**EXCERPT PROVIDED**

--- begin ---

Beta 4 was released in February and I think the 'Exposure tab' was
added since then.
Maybe someone has packaged a newer version for Ubuntu? ..or you
could compile from SVN:
http://wiki.panotools.org/Hugin_Compiling_Ubuntu
--
Bruno
<http://wiki.panotools.org/Hugin_Compiling_Ubuntu> building from SVN
should get you there where you want.
if you find inconsistencies/errors in the instructions posted on that
wiki page, please report back.
Yuv
> hugin: error while loading shared libraries: libhuginbase.so.0.0:
>cannot open shared object file: No such file or directory
>The library has been installed to /usr/local/lib
>As I'm not an experienced linux user I don't know how to set up these
>path.
The ultimate solution is to get some .deb snapshot packages
released, as there is no need for everybody to have to jump through
these hoops.
The problem as you discovered is that your system doesn't look for
libraries in /usr/local/lib.
You can get this to work on your system by setting the
LD_LIBRARY_PATH environment variable or by adding the path to
/etc/ld.so.conf
(please somebody correct me if this isn't the right advice for
ubuntu)
--
Bruno
Since I have no problems here with kubuntu, I searched for this reference.
Here it is in "/usr/lib/libglut.so.3", which is a part of "freeglut3"-package.
(This is _not_ freeglut3-dev)
> After "./configure" I found the following warning:
>
> checking for GLUT library... no
> configure: WARNING: WARNING: GL/GLU/GLUT not found, disabling GPU
> mode
>
> I'm finding header files under /usr/include/GL (glut.h,
> freeglut.h ...)
> I'm finding libraries under /usr/lib (libGL.so.1.0.9639, libGLU.so.
> 1.3.070001, libglut.so.3.8.0 and some links to it)
>
> I fiddeled around with installing and uninstalling the packages:
> freeglut3-dev, libglut3-dev and glutg3-dev but was not successful.
> When getting the libraries as described below, both packages freeglut3-
> dev and libglut3-dev are installed.

--- end ---

**WRITTEN EXERCISE**
Recast the paragraph of the Hugin build discussion above that begins "You can get this to work" as a short list, keeping its main facts. The data that follows comes from a separate source.

**SUPPLIED INFORMATION**
--- begin ---

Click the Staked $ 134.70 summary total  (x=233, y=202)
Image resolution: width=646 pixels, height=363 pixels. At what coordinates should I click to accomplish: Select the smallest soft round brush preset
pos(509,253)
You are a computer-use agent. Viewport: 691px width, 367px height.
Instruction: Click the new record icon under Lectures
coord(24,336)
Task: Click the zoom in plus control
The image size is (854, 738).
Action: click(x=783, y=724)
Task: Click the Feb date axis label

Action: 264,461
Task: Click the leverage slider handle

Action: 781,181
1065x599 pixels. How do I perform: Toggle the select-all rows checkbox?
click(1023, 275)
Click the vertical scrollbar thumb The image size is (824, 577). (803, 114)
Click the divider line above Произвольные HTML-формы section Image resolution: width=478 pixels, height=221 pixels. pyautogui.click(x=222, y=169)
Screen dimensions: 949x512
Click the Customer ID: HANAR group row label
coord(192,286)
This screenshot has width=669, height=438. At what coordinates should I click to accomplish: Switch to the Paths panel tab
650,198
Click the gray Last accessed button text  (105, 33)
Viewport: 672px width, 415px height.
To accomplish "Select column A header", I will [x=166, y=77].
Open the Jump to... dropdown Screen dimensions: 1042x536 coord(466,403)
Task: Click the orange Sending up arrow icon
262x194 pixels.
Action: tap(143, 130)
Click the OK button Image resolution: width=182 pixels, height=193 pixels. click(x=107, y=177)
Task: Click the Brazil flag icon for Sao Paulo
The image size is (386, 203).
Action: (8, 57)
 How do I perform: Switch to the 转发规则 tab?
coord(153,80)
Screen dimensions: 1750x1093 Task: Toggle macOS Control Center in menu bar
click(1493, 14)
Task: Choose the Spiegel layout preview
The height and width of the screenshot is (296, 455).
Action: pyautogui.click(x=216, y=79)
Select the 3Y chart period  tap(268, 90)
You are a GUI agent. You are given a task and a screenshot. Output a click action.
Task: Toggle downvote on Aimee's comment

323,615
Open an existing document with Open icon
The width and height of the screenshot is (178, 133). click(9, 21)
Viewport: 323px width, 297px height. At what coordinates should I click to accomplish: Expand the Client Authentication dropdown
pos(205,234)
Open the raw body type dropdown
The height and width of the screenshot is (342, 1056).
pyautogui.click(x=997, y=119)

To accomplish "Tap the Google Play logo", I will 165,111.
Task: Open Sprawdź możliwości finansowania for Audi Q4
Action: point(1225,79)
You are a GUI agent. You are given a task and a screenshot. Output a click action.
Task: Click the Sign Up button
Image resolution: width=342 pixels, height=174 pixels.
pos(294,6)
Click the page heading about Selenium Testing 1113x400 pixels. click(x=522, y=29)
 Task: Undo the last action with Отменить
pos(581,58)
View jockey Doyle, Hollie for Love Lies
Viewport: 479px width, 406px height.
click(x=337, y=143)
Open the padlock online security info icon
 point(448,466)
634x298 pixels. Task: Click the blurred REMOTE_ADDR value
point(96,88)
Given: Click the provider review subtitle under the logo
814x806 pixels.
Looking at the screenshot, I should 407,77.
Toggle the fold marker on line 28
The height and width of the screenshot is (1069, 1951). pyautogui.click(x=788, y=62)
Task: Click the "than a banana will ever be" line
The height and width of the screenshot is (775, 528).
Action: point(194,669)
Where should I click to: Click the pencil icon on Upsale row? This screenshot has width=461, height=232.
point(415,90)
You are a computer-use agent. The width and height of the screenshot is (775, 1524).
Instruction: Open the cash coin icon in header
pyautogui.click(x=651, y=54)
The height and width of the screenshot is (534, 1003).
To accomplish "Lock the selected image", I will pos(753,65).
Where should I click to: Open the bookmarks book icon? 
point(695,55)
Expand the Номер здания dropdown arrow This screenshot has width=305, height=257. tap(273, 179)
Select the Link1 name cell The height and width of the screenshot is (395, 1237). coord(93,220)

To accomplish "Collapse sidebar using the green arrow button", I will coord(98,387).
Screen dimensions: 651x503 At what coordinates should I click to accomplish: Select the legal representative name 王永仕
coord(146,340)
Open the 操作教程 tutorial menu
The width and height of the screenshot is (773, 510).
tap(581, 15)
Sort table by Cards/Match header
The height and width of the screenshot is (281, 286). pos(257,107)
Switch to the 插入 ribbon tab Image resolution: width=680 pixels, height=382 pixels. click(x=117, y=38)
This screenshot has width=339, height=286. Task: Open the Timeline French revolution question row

--- end ---

**THE COMPLETED TASK**
- Two ways to get it working:
  - set the LD_LIBRARY_PATH environment variable
  - add the path to /etc/ld.so.conf
- The writer asks to be corrected if this advice isn't right for Ubuntu.